Žigoni (/sl/; Zigoni) is a former settlement that is now part of Renče in western Slovenia in the Municipality of Renče–Vogrsko.

==Geography==
Žigoni is a clustered village south of the old core of Renče at the foot of the Vipava Hills, extending south to the base of the Komen Plateau. Along the slope, it includes the hamlets of Ozrenj, Potok, Robince, Tejce, Velika Pot, and Venišče. A road from Renče to the Komen Plateau, built during the First World War, passes through the village, and there are additional road connections from Žigoni to Miren to the west and to Gradišče nad Prvačino to the east. Surrounding elevations include Fajti Hill (Fajtji hrib, Fajti hrib, Fajtov hrib, or simply Fajti; elevation 434 m), Big Peak (Veliki vrh; elevation 463 m), and Trešnik Hill (elevation 508 m).
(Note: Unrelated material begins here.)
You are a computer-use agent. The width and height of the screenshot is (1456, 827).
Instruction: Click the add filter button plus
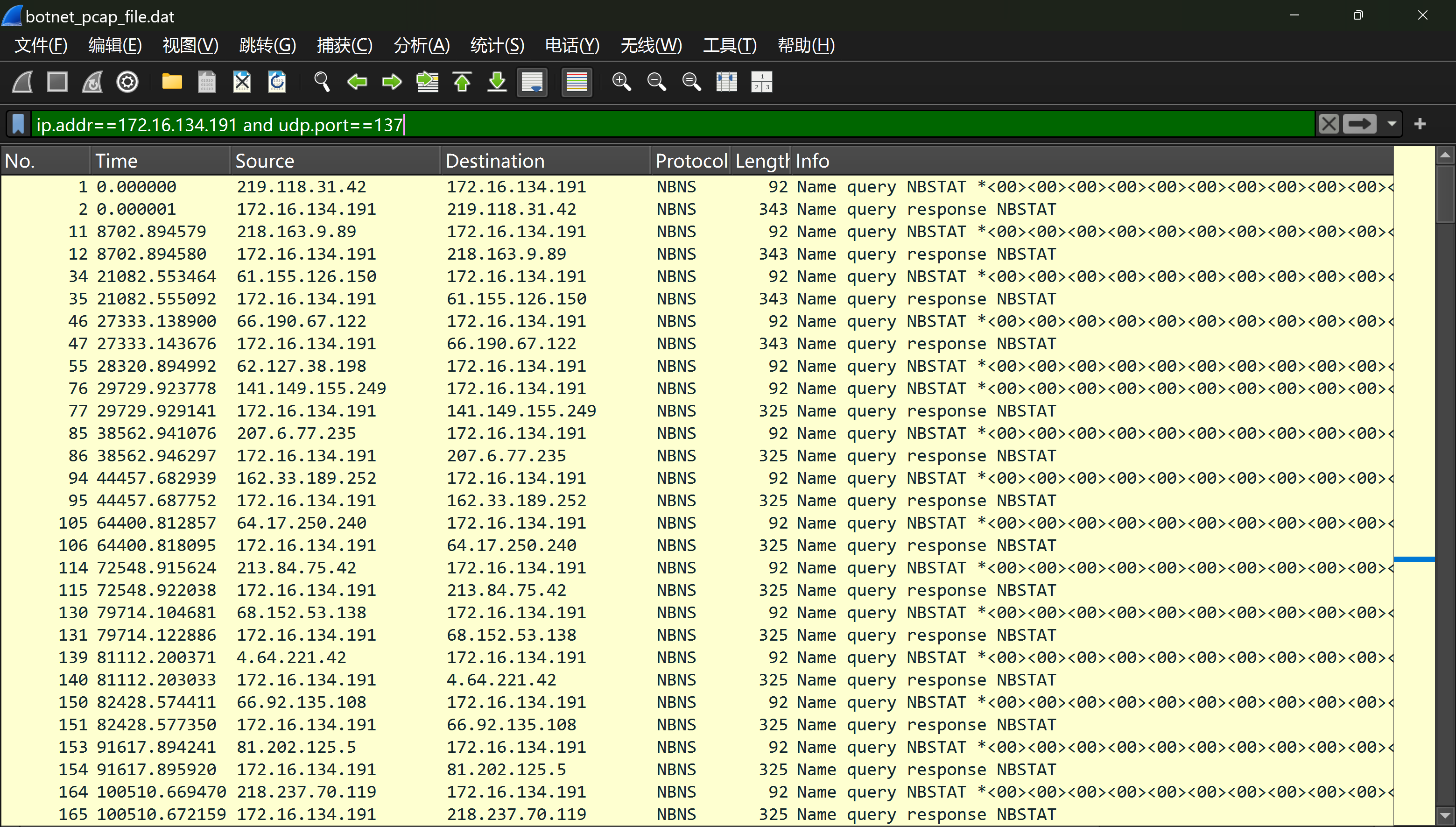[1420, 124]
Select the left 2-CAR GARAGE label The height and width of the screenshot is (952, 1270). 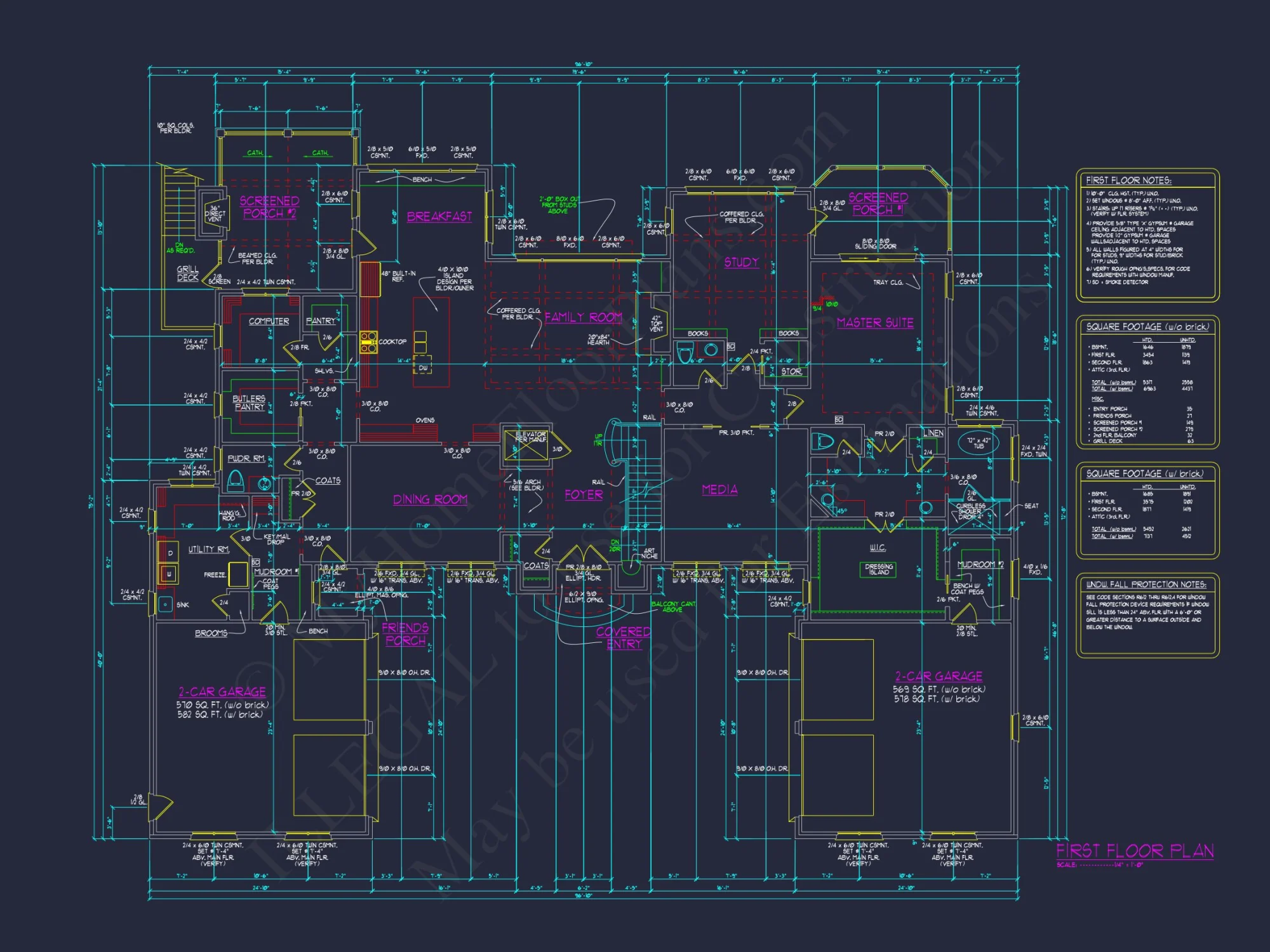click(222, 692)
There are many streams; in addition to Renč Creek, smaller watercourses include Ozrenj Creek (Ozrenjski potok), Tomaž Creek (Tomaški potok), Špacapani Creek (Špacapanski potok), Ovčjak Creek, and Oševljek Creek. Springs include Matjažar Spring (Matjažarski studenec) to the west and Žigoni Spring (Žgonski studenec). The lower part of the village, where tilled fields are located, has loamy soil; higher up, where there are vineyards, there is marl soil; and this transitions to limestone karst terrain at higher elevations.

==History==
Together with the villages of Arčoni, Lukežiči, Martinuči, Merljaki (Mrljaki until 1993), Mohorini, and Renški Podkraj, Žigoni was an independent settlement until 2000, when it was incorporated into Renče.

==Cultural heritage==
In the hamlet of Ozrenj, there are the ruins of a Cistercian monastery that was active around 1400. Above Ozrenj was a church dedicated to Mary Magdalene, mentioned in visitation reports from 1570 to 1758. There was once a cemetery next to the church. Above the hamlet of Venišče, on Long Hill (Dolgo brdo), there are ruins that include the remnants of church architecture. According to oral tradition, a church dedicated to Saint Isidore stood there along with the summer residence of the counts of Renče.